The Rotterdam Ahoy - home for the 2021 Eurovision Song Contest
The Rotterdam Ahoy - home for the 2021 Eurovision Song Contest

The public may be allowed to attend the Eurovision Song Contest in Rotterdam Ahoy in May. The Dutch government has announced plans to use the Contest as a test run for how larger events might safely take place with a live audience, even as infection rates remain high in the Netherlands.

NOS reports today that up to 3500 people may be allowed to attend each of the nine shows – six rehearsals, two semifinals and the final. Ticket holders must have a negative corona test result to be allowed in.

In recent months, the EBU considered four scenarios to allow the Eurovision Song Contest to continue. The focus fell on bringing all 39 participating countries to the Netherlands, with extensive corona measures and a testing regime.

“The fact we now have the opportunity to stage a Eurovision Song Contest with an audience again is something we could only dream of,” said executive producer Sietse Bakker.

In the coming weeks, organisers aim to provide clarity about safety measures and how ticket sales might take place.
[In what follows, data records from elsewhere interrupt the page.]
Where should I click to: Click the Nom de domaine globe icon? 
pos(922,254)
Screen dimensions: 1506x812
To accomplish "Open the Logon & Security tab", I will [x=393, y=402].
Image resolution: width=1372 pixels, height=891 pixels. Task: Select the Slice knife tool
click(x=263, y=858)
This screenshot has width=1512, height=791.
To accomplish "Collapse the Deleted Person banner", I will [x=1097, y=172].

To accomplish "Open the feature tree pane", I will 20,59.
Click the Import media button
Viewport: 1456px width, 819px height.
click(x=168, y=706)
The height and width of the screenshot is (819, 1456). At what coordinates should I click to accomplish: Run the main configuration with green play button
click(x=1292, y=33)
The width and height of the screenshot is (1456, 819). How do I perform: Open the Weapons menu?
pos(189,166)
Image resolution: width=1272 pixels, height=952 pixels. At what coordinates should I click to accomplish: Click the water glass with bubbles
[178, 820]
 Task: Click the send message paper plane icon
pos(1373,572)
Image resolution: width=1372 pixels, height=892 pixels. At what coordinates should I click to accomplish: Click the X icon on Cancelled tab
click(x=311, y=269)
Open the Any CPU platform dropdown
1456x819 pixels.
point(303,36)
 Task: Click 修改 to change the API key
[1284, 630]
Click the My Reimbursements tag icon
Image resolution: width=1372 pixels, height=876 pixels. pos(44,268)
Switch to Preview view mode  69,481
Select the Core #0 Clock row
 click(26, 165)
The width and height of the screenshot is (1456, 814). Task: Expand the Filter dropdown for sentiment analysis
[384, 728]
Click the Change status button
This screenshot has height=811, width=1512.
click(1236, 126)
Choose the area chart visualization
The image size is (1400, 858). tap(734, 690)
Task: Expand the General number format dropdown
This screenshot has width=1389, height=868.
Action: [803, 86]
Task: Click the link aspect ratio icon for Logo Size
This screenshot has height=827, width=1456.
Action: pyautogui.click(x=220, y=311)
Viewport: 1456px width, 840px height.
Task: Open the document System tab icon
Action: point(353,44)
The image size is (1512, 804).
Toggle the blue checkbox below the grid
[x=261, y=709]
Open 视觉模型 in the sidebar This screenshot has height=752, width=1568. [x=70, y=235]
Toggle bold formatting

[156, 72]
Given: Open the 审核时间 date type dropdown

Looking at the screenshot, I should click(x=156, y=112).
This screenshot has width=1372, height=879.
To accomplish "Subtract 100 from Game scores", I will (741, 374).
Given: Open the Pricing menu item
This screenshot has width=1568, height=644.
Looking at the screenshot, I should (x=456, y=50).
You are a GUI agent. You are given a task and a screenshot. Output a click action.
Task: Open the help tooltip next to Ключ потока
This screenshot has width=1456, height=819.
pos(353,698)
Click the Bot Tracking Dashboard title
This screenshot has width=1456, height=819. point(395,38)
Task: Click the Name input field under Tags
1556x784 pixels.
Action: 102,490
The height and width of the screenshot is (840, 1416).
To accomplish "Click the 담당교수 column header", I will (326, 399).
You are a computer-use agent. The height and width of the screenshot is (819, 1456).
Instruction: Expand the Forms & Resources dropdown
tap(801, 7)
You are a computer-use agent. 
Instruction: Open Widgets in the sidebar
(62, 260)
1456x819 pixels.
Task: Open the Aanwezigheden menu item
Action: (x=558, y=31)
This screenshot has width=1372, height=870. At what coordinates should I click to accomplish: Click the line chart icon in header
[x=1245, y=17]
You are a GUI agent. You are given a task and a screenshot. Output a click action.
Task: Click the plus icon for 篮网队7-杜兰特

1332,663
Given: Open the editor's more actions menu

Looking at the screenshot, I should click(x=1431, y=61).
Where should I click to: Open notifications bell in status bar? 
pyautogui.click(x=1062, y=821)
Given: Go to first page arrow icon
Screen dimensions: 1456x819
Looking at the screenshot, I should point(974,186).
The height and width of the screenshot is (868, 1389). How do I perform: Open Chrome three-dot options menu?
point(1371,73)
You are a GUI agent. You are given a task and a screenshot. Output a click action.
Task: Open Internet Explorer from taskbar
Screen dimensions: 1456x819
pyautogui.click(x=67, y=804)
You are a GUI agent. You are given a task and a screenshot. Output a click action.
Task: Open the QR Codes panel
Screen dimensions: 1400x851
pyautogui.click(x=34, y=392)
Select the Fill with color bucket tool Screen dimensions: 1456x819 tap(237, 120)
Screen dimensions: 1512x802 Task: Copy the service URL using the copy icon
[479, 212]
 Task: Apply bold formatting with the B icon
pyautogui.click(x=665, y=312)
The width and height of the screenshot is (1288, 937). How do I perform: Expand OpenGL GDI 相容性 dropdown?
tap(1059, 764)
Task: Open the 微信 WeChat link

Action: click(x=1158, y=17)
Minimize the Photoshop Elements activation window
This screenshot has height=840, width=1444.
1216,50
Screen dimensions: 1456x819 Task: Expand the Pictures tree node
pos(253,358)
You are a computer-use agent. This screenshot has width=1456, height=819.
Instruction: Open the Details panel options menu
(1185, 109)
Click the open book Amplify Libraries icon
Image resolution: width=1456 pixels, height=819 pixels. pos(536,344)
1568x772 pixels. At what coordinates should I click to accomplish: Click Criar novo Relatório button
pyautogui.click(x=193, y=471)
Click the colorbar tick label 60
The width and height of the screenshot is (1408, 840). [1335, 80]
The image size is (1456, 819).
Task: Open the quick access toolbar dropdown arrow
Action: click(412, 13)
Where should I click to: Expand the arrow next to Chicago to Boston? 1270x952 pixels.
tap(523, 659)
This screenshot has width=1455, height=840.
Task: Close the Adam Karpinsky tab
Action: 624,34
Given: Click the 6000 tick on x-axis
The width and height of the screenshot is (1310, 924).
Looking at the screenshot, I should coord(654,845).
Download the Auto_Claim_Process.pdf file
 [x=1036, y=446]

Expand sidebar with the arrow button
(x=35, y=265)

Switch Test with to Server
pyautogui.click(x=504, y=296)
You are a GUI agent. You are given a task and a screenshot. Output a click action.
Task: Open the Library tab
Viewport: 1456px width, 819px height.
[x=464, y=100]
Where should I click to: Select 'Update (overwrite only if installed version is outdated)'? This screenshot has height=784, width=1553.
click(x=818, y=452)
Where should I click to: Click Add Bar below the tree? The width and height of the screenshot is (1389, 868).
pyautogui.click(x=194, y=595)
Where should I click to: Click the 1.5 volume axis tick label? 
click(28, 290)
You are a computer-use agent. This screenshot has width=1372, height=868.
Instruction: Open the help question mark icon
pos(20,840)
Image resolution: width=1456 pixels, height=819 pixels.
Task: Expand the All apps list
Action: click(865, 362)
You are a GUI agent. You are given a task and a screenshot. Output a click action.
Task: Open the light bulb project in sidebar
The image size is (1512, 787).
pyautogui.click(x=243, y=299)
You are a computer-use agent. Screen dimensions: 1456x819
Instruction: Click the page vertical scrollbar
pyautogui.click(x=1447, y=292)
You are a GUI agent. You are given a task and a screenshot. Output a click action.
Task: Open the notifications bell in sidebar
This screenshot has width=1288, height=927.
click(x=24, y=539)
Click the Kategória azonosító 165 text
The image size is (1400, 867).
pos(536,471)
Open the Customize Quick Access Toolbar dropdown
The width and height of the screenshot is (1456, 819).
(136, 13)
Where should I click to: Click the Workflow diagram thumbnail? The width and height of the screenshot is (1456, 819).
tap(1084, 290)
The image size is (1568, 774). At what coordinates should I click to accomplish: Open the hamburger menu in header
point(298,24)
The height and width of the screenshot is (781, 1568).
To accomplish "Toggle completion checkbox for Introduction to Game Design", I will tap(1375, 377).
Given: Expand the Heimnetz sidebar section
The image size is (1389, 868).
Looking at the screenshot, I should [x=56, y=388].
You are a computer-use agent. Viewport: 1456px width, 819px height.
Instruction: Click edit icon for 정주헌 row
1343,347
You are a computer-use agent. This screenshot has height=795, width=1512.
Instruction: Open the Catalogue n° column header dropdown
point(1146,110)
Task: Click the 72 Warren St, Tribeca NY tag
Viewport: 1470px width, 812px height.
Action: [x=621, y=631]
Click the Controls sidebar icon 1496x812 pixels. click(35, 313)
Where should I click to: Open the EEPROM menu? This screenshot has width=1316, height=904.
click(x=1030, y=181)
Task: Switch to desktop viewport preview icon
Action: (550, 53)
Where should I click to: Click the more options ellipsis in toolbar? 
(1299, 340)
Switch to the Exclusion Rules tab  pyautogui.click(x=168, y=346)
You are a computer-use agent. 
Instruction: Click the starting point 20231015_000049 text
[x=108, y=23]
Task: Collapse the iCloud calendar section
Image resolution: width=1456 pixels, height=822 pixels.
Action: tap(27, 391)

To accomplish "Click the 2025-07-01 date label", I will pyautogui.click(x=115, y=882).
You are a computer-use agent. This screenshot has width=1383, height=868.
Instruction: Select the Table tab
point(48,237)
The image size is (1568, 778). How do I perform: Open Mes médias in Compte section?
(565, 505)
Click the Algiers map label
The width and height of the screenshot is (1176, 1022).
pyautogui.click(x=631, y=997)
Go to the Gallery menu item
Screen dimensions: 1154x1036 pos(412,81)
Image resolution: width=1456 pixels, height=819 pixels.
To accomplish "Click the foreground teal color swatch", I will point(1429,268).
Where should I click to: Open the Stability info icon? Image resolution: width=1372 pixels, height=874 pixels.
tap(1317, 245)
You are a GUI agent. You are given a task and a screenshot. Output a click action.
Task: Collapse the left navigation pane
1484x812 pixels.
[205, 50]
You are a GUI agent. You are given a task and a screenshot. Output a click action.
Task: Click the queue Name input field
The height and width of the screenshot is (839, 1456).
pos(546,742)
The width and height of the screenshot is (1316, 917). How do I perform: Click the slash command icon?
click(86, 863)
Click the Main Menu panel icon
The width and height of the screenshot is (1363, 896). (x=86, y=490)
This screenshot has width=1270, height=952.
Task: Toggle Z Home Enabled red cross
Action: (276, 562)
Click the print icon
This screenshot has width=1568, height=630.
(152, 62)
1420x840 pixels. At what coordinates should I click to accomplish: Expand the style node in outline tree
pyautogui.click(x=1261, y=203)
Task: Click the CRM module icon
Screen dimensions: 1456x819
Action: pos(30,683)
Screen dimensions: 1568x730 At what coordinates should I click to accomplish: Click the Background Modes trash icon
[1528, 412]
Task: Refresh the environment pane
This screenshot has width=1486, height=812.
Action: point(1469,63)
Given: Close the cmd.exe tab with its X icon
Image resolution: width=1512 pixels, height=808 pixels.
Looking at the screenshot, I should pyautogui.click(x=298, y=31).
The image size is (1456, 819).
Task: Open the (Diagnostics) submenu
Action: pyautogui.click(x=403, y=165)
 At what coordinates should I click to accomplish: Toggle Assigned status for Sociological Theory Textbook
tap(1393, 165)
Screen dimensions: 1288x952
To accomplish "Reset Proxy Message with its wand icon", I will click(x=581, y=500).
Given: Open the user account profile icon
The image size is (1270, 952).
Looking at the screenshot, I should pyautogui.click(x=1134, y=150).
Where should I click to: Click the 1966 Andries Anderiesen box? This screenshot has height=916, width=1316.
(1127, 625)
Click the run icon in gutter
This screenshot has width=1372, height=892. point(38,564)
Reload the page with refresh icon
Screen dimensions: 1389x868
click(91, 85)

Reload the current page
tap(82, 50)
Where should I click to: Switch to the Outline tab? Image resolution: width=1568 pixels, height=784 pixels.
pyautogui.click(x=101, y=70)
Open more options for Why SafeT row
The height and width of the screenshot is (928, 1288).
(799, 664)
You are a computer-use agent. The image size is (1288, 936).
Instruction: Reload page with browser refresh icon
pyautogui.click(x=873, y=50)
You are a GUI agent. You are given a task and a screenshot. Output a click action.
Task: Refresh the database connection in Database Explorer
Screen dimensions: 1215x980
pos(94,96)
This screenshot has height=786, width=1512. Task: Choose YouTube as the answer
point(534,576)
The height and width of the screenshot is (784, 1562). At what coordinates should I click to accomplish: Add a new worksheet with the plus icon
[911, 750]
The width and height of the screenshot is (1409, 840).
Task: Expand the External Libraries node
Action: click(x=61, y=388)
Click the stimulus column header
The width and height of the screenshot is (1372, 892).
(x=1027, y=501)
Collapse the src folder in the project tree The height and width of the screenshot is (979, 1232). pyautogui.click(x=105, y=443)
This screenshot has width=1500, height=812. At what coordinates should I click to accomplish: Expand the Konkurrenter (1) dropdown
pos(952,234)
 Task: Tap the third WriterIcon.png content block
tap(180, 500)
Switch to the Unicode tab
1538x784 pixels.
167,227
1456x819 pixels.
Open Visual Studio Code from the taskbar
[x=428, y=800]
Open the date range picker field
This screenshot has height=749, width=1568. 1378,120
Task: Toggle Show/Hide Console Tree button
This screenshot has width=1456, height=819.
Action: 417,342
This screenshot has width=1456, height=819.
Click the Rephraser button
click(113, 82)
With travel restrictions currently in place across the world, any audience will be most likely restricted to Dutch fans.

The government plans could still be scaled back if there is a new peak in infections.

EBU responds

Speaking for the EBU, Eurovision executive supervisor Martin Österdahl said: “We welcome this decision by the Dutch government and the possibility that we can invite fans to join us as we bring the Eurovision Song Contest back in May.

“We will consider the options now available and announce more details in the coming weeks on how we can safely admit audiences to the Ahoy venue in Rotterdam should the situation allow. The health and safety of all those attending the event remains our top priority.”

No contact with performers

The EBU added, “as previously announced, all delegations, artists and production crew will be following a strict protocol and would not come in contact with potential members of the audience under any circumstances.”

A recent test concert in Barcelona included a Covid-19 test in the price of tickets. On the day of the show, ticket holders had to attend a testing centre. If negative, they were given a code to activate their ticket and granted admission.